Records of locating words and elements:
_ _ _ _ _

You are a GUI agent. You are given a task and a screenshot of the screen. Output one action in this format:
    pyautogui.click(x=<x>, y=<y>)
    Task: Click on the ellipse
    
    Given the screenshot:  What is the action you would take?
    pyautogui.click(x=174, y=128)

_ _ _ _ _

Objective ::
Reproduce the rows with "ellipse" substituted by "circle", leaving everything else unchanged.

Written solution ::
You are a GUI agent. You are given a task and a screenshot of the screen. Output one action in this format:
    pyautogui.click(x=<x>, y=<y>)
    Task: Click on the circle
    
    Given the screenshot:  What is the action you would take?
    pyautogui.click(x=174, y=128)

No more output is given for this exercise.